Dieser architektonische Zugang zum Gedächtnis findet seinen vollendeten Ausdruck in ihren jüngsten “strategy paintings”, die 2024 in der Ausstellung “Make Do and Mend” gezeigt wurden. Diese Bilder stellen schwarze Figuren dar, die um Tische sitzen und kleine Objekte handhaben, die Ressourcen, Territorien, ganze Bevölkerungen repräsentieren. Die Architektur wird hier zur Architektur der Macht: Wer darf sich an den Tisch setzen? Wer bleibt stehen? Wer entscheidet über das Schicksal der anderen? In “Bitter Battles” (2023) enthüllen die Zitronen, die auf dem Tisch unter verschiedenen Vorrichtungen, Käfigen, Sockeln und nackten Flächen angeordnet sind, die unsichtbaren Hierarchien, die unsere Gesellschaften strukturieren. Himid demontiert so die Architektur der Macht, um deren heimtückischste Mechanismen zu enthüllen.
Der häusliche Raum nimmt ebenfalls einen zentralen Platz in dieser architektonischen Überlegung ein. Ihre neueren Gemälde wie die Serie “How May I Help You?” (2025) zeigen Straßenverkäufer in ihren täglichen Interaktionen mit den Käufern. Diese scheinbar banalen Szenen offenbaren tatsächlich eine komplexe Geographie sozialer Beziehungen, eine unsichtbare Architektur der Machtverhältnisse, die im öffentlichen Raum ausgeübt werden. “Ich bin absolut besessen vom alltäglichen Akt des Kaufens und Verkaufens gewöhnlicher Dinge”, gesteht die Künstlerin [1]. Diese Obsession offenbart ein tiefes Verständnis davon, wie sich soziale Architektur in den einfachsten Gesten entfaltet.
Der Einfluss ihres Werdegangs im Theaterdesign spiegelt sich in diesem räumlichen Ansatz wider. Himid gestaltet ihre Ausstellungen wie Inszenierungen, bei denen der Betrachter zum Akteur wird. Die Ausstellung 2021 in der Tate Modern war ausdrücklich als “eine Abfolge von Szenen konzipiert, die die Besucher ins Zentrum der Bühne und hinter die Kulissen versetzen” [2] gedacht. Diese Dramaturgie des Raumes zeigt ein architektonisches Verständnis von Kunst als immersive und transformative Erfahrung.

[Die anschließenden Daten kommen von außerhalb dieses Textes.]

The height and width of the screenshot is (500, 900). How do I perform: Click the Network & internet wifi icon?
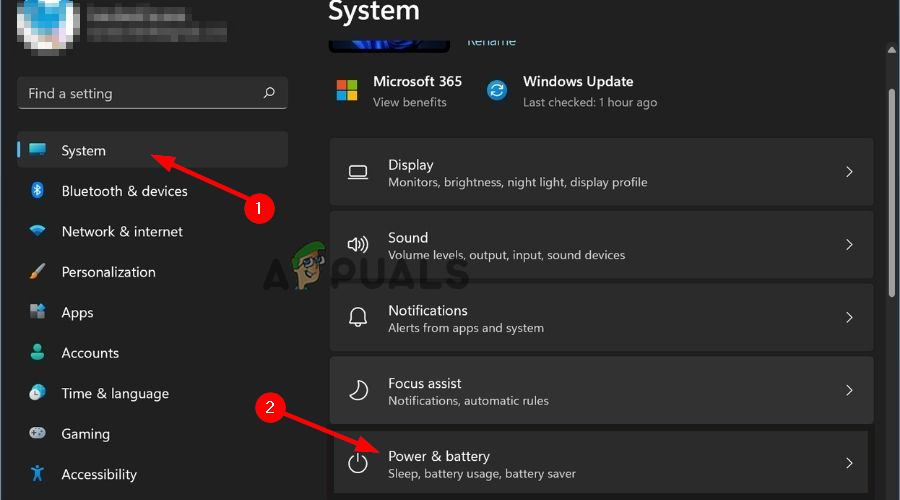tap(37, 231)
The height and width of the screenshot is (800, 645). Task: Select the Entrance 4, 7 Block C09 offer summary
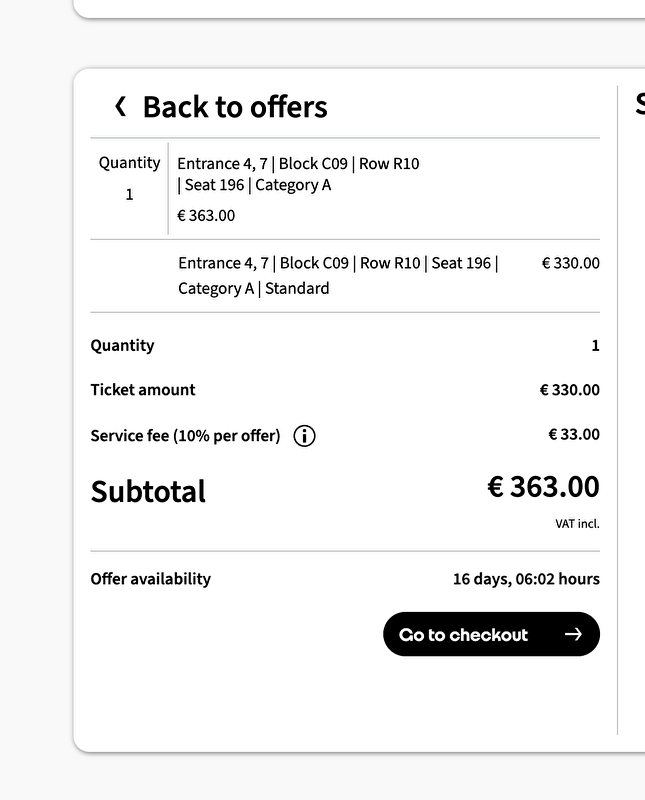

Aber Architektur bei Himid beschränkt sich nicht auf die Organisation des physischen Raums. Sie strukturiert auch die Temporalität ihrer Werke. Ihre bemalten Tafeln, diese vertikalen Formate, die an Taktbalken in der Musik erinnern, erzeugen einen visuellen Rhythmus, der den Ausstellungsraum wie eine Partitur organisiert. In der Serie “Aunties” (2023) bilden vierundsechzig Holztafeln aus gefundenem Material in der Nähe ihres Ateliers eine Konstellation weiblicher Präsenz, die die traditionelle Architektur der Galerie neu definiert. Diese “Tanten”, Schutzfiguren zahlreicher nicht-europäischer Kulturen, schaffen einen Raum der Intimität und des Schutzes im Herzen der künstlerischen Institution.

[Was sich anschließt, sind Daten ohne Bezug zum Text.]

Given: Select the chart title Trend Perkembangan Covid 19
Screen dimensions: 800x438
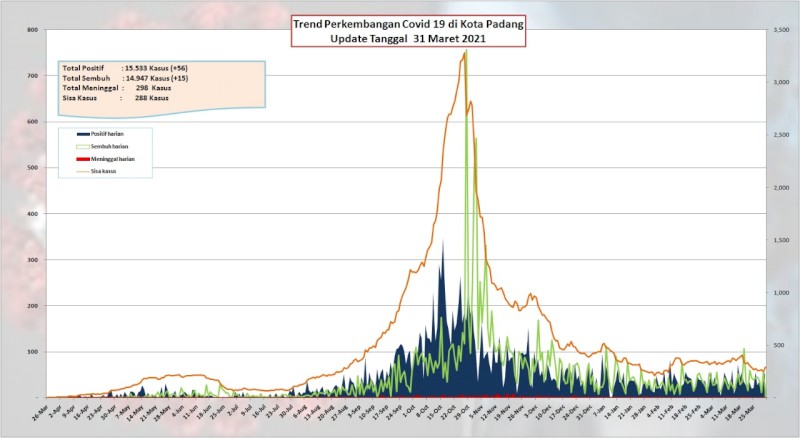Looking at the screenshot, I should click(x=408, y=25).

Die schwebenden Territorien der Poesie
Ein weiteres Konzept, das Himids Werk durchdringt, ist die Poesie, nicht als literarisches Genre, sondern als besondere Modalität der Beziehung zu Sprache und Bild. Himid entwickelt eine visuelle Poetik, die durch Kondensation, Metapher und Verschiebung vorgeht, drei grundlegende Operationen der poetischen Schreibweise, angewandt im bildnerischen Bereich.

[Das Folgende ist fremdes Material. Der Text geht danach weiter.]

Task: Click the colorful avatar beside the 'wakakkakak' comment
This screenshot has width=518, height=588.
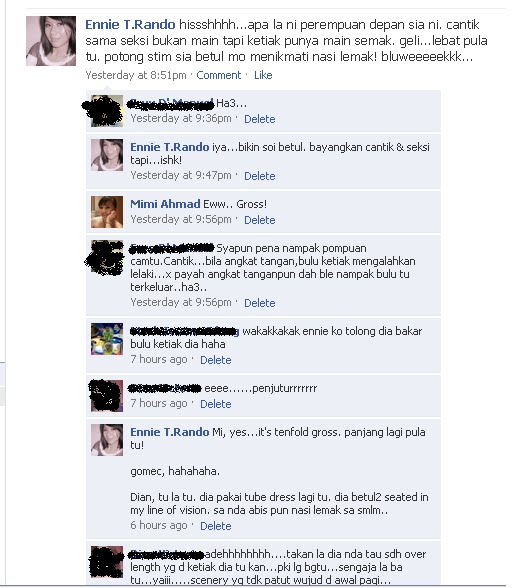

Zunächst die Kondensation. In ihren Gemälden trägt jedes Element eine maximale symbolische Ladung. Die Stoffe, die sie in ihre Gemälde integriert, sind niemals rein dekorativ: Sie transportieren familiäre Erinnerungen, textile Traditionen, kulturelle Codes. “Muster und Kleidung sind in meinen Gemälden wichtig. Kleider sind ein Mittel für Frauen, ihre Persönlichkeit voneinander und dem Betrachter zu zeigen”, erklärt sie im Bezug auf “Between the Two my Heart is Balanced” [3]. Diese poetische Kondensation verwandelt jedes Textilfragment in eine Synekdoche für eine ganze Kultur.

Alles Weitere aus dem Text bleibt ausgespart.